Yane Akay segura sua filha, Rany Ketlen, dentro de sua cabana durante uma missão de pesquisadores da Fiocruz, o instituto brasileiro de saúde pública, para investigar distúrbios de saúde entre indígenas Munduruku, potencialmente ligados à contaminação por mercúrio causada pela mineração ilegal de ouro, na aldeia Sai Cinza, município de Jacareacanga, estado do Pará, Brasil, em 19 de fevereiro de 2025. REUTERS/Adriano Machado
Ricardo Brito , Manuela Andreoni e Adriano Machado
01 nov 2025
[Nota do Website: Depois da tragédia japonesa de Minamata, nada mais há o que questionar de que o mercúrio utilizado, inconsequente e irresponsavelmente, no garimpo ilegal da Amazônia, seja o causador primeiro dessa atual tragédia amazônica. E como se sabe o mineral ficará, não sabe exatamente, por tempos imemoriais no ambiente. Será que uma alternativa é sabermos como vive a comunidade da baía de Minamata depois de tantas décadas da tragédia que abriu o conhecimento sobre a questão do mercúrio?].
Pesquisadores brasileiros da área da saúde pública encontraram evidências crescentes, no estado que sedia a COP30, de que o envenenamento por mercúrio proveniente da mineração ilegal de ouro tem causado problemas neurológicos e deficiências generalizadas em crianças indígenas.
No coração da Amazônia, mulheres indígenas dizem ter medo de engravidar.
Rios que antes eram a fonte de vida de seu povo agora carregam mercúrio proveniente da mineração ilegal de ouro, ameaçando a saúde de seus filhos ainda não nascidos.
“O leite materno já não é confiável”, disse Alessandra Korap, uma líder do povo Munduruku.
Em Sai Cinza, uma comunidade Munduruku cercada por minas ilegais, a família de Rany Ketlen, de três anos, luta para entender por que ela nunca conseguiu levantar a cabeça e sofre de espasmos musculares.
Os cientistas podem em breve ter uma resposta. Rany é uma das pelo menos 36 pessoas na região, a maioria crianças, com distúrbios neurológicos não explicados por testes genéticos, de acordo com dados preliminares de um estudo inovador sobre os impactos da contaminação por mercúrio.
Embora os cientistas tenham alertado sobre os riscos que o mercúrio pode representar para as crianças indígenas na Amazônia, nenhum estabeleceu uma relação causal com deficiências nessas comunidades, como este estudo poderá fazer em breve.

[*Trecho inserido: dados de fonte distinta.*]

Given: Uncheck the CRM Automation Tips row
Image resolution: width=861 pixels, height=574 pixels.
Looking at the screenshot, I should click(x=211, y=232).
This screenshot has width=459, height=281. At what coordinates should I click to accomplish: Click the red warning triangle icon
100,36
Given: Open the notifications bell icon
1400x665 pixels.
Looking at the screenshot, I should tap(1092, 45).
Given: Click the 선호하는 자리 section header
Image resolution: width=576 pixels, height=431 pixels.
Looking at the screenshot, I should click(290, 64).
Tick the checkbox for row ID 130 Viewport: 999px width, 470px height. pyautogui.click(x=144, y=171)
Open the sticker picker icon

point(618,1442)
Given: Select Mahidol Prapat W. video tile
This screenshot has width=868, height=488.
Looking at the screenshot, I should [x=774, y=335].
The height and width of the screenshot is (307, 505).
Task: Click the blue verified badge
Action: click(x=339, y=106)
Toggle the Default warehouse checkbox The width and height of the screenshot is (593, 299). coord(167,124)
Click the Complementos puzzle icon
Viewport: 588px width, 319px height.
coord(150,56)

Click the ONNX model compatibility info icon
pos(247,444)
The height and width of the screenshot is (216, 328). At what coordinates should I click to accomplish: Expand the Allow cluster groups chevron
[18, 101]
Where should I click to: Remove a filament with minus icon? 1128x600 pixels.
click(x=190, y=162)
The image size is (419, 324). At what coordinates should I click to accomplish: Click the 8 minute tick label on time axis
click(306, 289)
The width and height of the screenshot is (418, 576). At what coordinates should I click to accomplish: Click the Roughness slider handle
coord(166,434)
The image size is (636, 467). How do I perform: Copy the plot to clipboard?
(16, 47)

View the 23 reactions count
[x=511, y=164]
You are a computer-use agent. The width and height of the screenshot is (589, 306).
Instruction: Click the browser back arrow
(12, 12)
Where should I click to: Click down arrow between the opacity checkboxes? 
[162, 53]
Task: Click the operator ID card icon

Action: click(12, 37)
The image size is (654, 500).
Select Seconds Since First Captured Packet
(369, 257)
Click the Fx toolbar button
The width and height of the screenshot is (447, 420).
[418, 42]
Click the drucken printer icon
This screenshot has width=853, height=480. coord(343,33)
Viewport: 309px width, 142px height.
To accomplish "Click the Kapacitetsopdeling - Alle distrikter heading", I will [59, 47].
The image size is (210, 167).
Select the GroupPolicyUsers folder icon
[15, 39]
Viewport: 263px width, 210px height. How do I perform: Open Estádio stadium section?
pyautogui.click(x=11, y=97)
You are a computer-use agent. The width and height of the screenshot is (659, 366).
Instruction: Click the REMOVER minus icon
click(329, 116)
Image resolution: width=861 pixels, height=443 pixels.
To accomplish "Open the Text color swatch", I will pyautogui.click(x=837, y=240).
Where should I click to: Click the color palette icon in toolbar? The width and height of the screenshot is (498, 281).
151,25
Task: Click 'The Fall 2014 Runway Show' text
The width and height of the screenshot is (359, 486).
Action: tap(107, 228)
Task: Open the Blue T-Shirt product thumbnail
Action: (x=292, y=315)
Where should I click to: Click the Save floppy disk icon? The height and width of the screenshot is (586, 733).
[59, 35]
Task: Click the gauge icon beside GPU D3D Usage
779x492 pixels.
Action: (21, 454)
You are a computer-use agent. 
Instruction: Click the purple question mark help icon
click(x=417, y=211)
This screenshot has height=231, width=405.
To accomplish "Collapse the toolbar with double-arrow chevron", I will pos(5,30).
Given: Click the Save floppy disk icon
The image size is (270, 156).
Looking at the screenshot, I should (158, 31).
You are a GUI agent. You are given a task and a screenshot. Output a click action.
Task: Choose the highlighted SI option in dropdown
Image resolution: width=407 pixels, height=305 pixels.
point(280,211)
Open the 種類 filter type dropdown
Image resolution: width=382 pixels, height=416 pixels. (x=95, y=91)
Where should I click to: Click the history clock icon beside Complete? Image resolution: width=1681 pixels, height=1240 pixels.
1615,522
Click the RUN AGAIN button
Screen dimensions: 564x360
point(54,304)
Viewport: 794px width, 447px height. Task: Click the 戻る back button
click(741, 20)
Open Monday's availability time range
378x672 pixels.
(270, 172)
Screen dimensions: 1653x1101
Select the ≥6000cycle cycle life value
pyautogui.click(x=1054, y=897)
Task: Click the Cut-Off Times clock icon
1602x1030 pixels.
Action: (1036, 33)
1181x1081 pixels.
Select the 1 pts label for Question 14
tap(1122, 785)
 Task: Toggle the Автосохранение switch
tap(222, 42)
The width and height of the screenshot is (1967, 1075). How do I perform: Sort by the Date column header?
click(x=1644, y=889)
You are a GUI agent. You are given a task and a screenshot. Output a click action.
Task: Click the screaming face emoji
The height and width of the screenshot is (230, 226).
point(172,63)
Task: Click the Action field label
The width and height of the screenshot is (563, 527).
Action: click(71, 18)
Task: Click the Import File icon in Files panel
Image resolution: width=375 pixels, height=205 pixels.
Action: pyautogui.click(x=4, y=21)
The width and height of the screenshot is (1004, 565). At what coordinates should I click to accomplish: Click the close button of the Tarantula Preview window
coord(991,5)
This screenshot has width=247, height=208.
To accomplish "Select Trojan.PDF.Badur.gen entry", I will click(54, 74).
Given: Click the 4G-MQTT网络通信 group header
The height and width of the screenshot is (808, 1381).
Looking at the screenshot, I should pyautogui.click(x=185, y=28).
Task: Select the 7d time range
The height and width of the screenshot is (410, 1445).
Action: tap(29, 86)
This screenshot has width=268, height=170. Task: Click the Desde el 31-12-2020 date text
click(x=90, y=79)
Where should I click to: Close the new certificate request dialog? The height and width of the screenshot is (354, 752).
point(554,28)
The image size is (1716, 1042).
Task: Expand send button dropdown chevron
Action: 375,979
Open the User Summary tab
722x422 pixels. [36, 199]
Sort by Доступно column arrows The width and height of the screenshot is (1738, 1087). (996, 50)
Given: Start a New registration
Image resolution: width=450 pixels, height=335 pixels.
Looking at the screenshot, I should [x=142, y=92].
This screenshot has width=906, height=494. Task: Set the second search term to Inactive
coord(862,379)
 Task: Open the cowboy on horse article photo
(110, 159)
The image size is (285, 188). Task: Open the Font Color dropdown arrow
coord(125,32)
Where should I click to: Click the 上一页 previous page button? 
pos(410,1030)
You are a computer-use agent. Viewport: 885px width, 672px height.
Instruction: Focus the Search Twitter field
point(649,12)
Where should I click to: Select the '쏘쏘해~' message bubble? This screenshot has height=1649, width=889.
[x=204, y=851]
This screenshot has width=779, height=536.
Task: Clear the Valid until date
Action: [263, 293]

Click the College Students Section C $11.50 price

Coma o peixe envenenado por mercúrio ou passe fome.
O pai de Rany, Rosielton Saw, trabalha como mineiro perto da aldeia deles há anos, seguindo os passos de seu pai, Rosenildo.
Sentado na casa de madeira de um quarto da família, o homem mais velho disse que sabia que o mercúrio que eles usavam era perigoso.
Mas extrair cerca de 30 gramas de ouro por semana proporciona apenas “o suficiente para nos sustentarmos”, disse Rosenildo Saw.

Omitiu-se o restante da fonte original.